Report how many lines in the records below hold "computer", with no other output.

Dataset entries:
==================================================
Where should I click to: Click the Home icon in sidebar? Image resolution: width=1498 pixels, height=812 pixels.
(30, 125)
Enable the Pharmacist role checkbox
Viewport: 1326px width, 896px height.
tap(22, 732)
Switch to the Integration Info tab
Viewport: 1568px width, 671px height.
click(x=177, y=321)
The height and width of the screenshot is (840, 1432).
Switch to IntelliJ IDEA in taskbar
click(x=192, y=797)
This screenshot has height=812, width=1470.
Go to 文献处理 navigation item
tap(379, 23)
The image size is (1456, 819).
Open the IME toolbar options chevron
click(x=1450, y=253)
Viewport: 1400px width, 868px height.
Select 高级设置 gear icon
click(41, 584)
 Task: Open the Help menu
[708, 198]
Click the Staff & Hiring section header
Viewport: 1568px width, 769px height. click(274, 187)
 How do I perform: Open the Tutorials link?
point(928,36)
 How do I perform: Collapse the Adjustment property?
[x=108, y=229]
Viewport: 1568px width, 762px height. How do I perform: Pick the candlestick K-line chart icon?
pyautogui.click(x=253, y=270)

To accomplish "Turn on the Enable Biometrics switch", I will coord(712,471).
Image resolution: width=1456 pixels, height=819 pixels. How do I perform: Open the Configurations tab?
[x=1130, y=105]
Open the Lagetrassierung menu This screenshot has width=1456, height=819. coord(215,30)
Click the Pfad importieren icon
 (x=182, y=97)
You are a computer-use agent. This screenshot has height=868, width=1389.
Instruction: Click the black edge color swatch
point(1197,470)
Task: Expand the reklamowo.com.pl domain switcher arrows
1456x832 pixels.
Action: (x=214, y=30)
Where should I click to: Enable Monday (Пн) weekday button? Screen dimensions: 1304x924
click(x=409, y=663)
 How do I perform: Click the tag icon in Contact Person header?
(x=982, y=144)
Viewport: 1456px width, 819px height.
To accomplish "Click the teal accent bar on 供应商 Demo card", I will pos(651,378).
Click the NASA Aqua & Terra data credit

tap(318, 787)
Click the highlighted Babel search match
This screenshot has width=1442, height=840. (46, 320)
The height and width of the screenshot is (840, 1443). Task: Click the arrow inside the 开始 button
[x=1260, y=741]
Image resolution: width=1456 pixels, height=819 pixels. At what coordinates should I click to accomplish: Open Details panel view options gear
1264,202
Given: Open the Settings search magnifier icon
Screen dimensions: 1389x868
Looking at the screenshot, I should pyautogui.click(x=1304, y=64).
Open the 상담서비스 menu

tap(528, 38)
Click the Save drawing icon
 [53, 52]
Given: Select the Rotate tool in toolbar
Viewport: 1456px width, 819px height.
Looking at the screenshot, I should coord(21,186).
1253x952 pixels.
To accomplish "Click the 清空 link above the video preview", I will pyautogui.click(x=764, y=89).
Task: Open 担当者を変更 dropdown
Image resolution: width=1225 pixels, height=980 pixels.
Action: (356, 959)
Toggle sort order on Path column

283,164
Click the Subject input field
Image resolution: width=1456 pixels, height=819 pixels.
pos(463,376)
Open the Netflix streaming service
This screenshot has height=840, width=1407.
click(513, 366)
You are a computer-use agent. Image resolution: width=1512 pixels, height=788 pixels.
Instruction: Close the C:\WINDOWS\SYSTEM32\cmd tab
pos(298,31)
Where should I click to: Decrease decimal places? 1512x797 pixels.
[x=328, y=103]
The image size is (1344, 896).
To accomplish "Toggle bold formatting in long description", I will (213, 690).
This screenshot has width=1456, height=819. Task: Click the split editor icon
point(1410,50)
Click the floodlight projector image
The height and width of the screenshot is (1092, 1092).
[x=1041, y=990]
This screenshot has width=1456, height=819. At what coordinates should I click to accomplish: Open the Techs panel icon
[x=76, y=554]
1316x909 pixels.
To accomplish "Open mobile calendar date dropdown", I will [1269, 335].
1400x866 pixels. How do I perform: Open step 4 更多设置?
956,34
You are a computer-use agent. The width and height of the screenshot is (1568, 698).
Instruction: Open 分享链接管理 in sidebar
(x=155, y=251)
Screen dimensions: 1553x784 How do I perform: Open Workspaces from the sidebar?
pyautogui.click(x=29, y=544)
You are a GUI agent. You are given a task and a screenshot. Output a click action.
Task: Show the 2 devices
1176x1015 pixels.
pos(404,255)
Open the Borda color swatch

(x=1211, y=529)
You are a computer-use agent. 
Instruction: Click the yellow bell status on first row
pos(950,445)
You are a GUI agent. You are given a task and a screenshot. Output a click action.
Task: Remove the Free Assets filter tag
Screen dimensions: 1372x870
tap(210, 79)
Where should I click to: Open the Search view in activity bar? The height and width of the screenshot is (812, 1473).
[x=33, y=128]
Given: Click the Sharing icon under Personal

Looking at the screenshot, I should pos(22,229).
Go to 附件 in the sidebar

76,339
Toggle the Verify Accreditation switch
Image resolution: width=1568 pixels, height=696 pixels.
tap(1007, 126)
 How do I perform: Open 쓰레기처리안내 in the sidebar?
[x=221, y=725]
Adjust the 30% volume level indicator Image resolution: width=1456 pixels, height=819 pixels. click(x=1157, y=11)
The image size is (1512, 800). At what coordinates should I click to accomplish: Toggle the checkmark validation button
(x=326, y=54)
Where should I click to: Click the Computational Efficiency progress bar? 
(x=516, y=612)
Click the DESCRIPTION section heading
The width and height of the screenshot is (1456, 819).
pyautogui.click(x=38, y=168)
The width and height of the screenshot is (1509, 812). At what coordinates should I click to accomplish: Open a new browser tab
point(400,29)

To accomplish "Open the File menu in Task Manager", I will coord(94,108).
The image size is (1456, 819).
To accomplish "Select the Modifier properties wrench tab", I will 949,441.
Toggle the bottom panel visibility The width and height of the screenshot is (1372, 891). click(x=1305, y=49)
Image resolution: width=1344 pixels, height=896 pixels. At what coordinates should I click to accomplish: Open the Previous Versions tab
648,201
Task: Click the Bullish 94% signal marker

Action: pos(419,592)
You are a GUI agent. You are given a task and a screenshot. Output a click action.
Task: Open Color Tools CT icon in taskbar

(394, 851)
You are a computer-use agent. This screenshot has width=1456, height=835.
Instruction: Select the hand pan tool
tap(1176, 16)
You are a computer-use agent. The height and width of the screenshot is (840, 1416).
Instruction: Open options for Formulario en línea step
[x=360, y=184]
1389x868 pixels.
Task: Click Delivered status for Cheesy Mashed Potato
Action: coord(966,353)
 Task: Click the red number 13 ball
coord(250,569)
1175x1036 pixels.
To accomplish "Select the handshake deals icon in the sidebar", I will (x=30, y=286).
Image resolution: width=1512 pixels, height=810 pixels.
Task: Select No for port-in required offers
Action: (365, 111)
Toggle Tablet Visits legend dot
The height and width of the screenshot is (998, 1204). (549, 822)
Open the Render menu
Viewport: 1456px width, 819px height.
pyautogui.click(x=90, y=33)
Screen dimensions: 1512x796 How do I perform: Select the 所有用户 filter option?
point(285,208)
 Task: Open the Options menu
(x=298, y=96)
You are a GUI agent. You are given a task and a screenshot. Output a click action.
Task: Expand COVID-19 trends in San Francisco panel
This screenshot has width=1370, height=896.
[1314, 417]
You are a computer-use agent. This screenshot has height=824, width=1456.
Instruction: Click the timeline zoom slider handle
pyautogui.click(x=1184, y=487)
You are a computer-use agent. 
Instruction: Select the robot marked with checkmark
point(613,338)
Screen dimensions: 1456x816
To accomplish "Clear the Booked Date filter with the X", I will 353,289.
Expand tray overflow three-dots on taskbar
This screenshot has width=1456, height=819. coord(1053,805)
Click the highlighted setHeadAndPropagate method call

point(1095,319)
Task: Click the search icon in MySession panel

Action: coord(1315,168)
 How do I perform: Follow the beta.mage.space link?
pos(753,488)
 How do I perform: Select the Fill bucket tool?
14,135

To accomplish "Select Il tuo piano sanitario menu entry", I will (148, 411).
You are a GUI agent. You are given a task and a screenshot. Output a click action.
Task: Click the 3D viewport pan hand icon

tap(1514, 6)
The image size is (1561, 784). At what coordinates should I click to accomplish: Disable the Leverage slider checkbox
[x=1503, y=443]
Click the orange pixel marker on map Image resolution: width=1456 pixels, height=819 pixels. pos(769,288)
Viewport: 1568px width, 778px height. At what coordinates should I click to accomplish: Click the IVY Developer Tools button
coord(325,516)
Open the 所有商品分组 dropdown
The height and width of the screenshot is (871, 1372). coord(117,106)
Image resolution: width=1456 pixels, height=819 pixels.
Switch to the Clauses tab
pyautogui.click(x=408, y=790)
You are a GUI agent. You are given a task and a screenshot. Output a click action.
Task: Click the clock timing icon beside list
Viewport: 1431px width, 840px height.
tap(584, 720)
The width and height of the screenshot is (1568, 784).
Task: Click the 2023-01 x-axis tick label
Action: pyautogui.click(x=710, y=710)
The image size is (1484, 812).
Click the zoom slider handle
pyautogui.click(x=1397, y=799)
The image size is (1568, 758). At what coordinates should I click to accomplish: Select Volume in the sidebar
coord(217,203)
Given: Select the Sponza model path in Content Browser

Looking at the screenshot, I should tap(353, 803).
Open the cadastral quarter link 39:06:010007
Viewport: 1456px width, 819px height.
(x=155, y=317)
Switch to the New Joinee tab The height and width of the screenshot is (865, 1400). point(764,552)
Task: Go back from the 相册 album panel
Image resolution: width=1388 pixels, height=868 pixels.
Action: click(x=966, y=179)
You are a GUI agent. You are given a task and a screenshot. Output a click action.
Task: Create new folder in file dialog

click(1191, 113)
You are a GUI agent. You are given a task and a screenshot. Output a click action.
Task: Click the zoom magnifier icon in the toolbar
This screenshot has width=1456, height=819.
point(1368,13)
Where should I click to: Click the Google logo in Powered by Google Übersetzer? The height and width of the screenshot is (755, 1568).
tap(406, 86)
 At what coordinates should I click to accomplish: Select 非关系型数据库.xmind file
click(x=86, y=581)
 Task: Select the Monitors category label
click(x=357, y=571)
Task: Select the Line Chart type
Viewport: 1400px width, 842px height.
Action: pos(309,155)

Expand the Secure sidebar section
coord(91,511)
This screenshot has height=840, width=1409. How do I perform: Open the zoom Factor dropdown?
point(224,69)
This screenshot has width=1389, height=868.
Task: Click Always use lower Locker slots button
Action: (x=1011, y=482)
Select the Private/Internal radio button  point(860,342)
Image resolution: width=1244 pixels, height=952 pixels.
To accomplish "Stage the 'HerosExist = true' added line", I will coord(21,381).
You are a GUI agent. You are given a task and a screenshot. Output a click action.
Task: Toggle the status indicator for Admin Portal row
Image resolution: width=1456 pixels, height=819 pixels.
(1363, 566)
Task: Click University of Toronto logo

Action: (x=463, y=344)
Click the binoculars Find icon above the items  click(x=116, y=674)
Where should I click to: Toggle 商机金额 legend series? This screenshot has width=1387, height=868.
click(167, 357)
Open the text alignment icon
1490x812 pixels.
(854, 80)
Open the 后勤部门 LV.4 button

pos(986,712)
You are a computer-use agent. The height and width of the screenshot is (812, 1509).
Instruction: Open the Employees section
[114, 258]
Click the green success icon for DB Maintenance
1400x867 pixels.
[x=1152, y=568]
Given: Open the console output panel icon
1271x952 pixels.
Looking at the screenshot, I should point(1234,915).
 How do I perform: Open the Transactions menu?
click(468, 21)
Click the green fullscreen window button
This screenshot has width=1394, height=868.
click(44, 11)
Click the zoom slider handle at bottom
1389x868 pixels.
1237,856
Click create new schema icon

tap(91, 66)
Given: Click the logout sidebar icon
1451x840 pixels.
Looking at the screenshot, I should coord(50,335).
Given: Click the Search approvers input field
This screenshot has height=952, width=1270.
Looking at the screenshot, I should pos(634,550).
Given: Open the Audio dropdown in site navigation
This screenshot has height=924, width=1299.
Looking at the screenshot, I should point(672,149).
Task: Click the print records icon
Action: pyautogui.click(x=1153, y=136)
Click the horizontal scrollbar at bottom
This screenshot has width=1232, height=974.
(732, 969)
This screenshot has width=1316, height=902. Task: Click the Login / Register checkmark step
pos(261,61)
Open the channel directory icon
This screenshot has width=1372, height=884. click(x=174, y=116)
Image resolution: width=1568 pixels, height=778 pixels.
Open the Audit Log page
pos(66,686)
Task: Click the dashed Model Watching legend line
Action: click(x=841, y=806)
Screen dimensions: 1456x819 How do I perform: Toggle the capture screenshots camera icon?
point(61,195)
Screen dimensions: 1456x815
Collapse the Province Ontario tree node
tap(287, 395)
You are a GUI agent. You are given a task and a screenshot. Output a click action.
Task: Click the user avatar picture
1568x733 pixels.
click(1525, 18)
==================================================
ANSWER SECTION | 9